> _Task details_:
From the article on Zambia's external public debt, reproduce word for word the passage that opens with the words containing "It must be stated" and closes with "to service debt.".

> _Page extract_:
It is clear from the latest figures on the country’s external public debt that it stands at, what is for an economy Zambia’s size, a colossal mind-boggling US$12.7 billion. What is not clear. however, is how this debt was accrued, what the money was used for, and most important who is owed what and under what conditions.

It must be stated from the outset that examinations by the government that the money was spent on infrastructure projects will never be satisfied without individual audits of all debt accumulated since 2011. Simply put there must be detailed breakdowns showing 1. When the money was borrowed 2. Who the money was borrowed from. 3 What the money was used for 4. How much is still outstanding and 5 The terms and conditions of the debt

It is also important to explore how we got here in the first place. When MMD left office in 2011, there was in excess of USS2 billion in reserves, how did that, in ten years of PF rule, turn into US$12.7 billion in debt. According to Bank of Zambia Governor Chris Mvunga reserves as at May 27 stand at around US$1.4 million or 3.5 months of import cover. Needless to say reserves have, in the recent past, been used to service debt.

At the end of the UNIP Era figures of around US$4 to 6 billion were being bandied about as the total debt left after 27 years in government, but the origins of that debt are not shrouded in mystery. Here a short history lesson will suffice.

In October 1973, four Arab armies invaded Israeli and almost wiped the Jewish state off the face of the Earth, in what is now known as. the Yom Kippur War. Yom Kippur is the holiest of holidays in the holy land and no Jew, including soldiers, is supposed to work. The Israelis were caught off guard and the Arabs were close to achieving their objective when the West particularly the United States intervened driving the Arabs back and saving the Jewish state from imminent extinction.

> _Dataset excerpt_:
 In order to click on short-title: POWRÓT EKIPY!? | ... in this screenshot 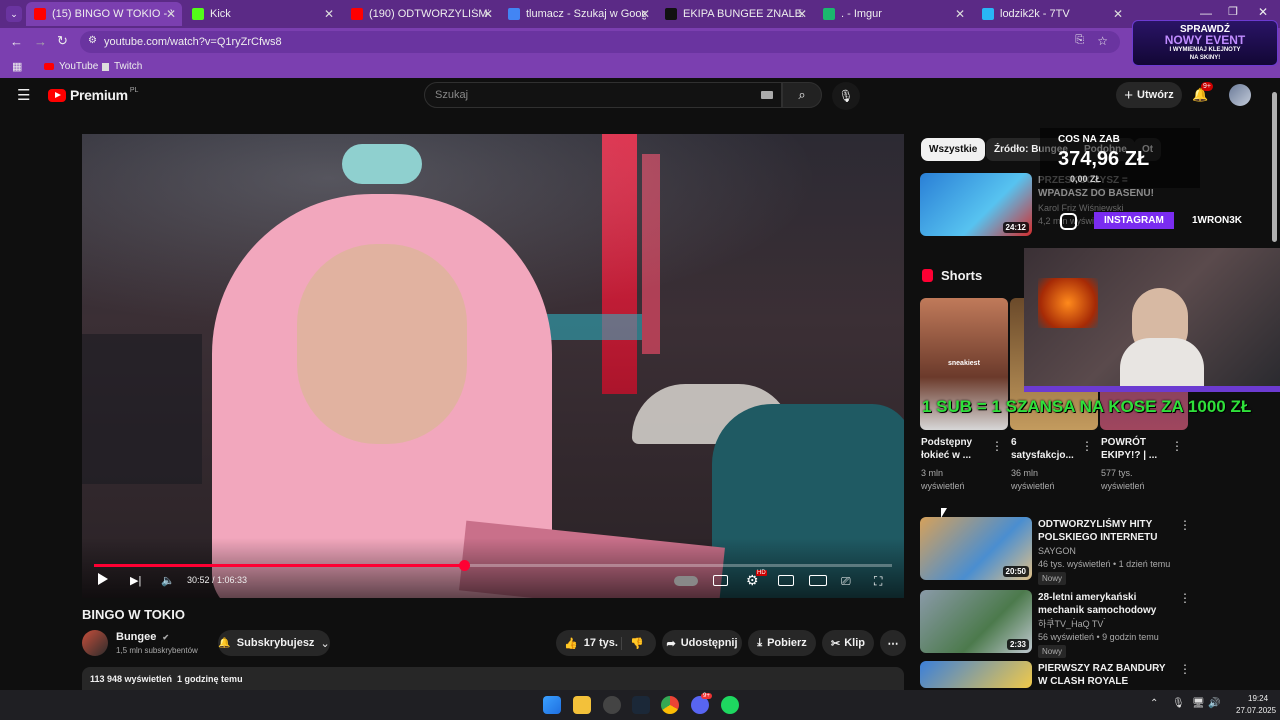, I will do `click(1132, 449)`.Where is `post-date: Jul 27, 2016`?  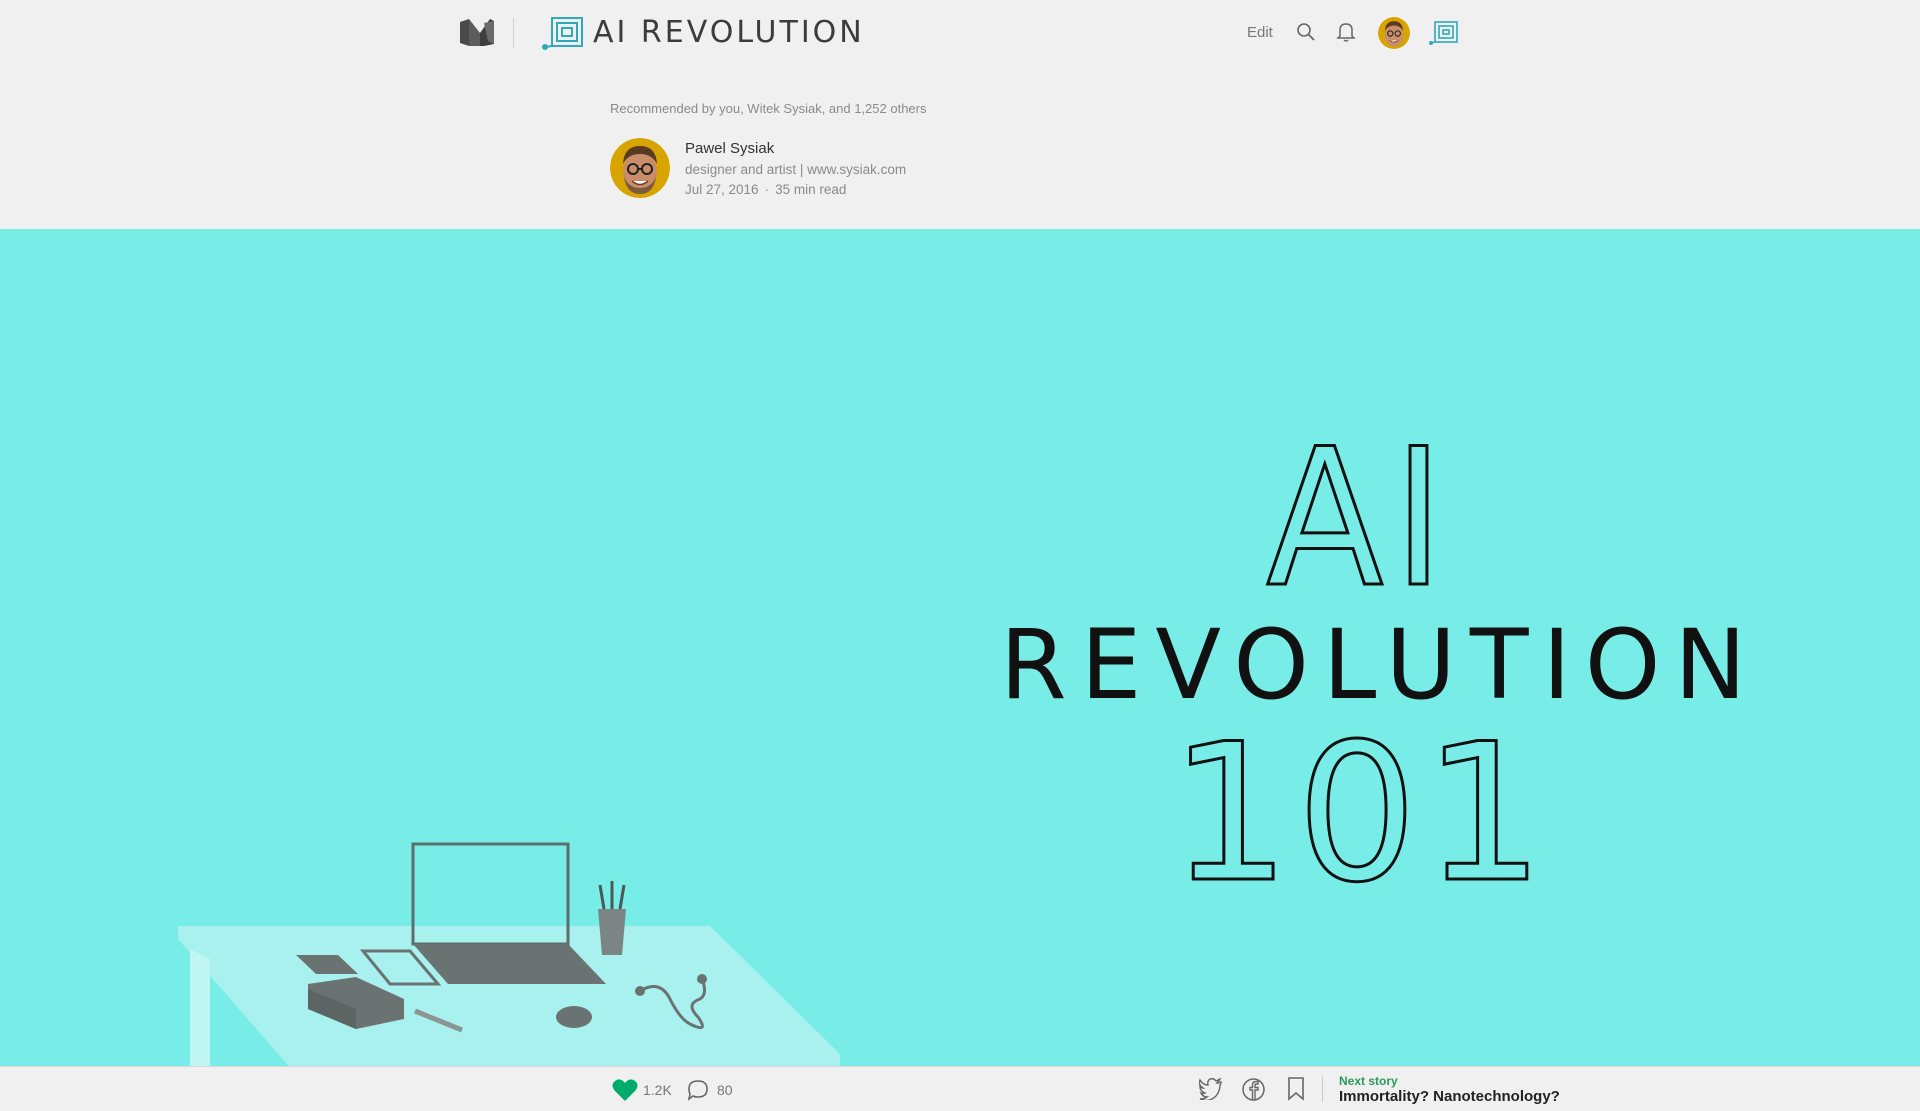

> _Written solution_:
It must be stated from the outset that examinations by the government that the money was spent on infrastructure projects will never be satisfied without individual audits of all debt accumulated since 2011. Simply put there must be detailed breakdowns showing 1. When the money was borrowed 2. Who the money was borrowed from. 3 What the money was used for 4. How much is still outstanding and 5 The terms and conditions of the debt

It is also important to explore how we got here in the first place. When MMD left office in 2011, there was in excess of USS2 billion in reserves, how did that, in ten years of PF rule, turn into US$12.7 billion in debt. According to Bank of Zambia Governor Chris Mvunga reserves as at May 27 stand at around US$1.4 million or 3.5 months of import cover. Needless to say reserves have, in the recent past, been used to service debt.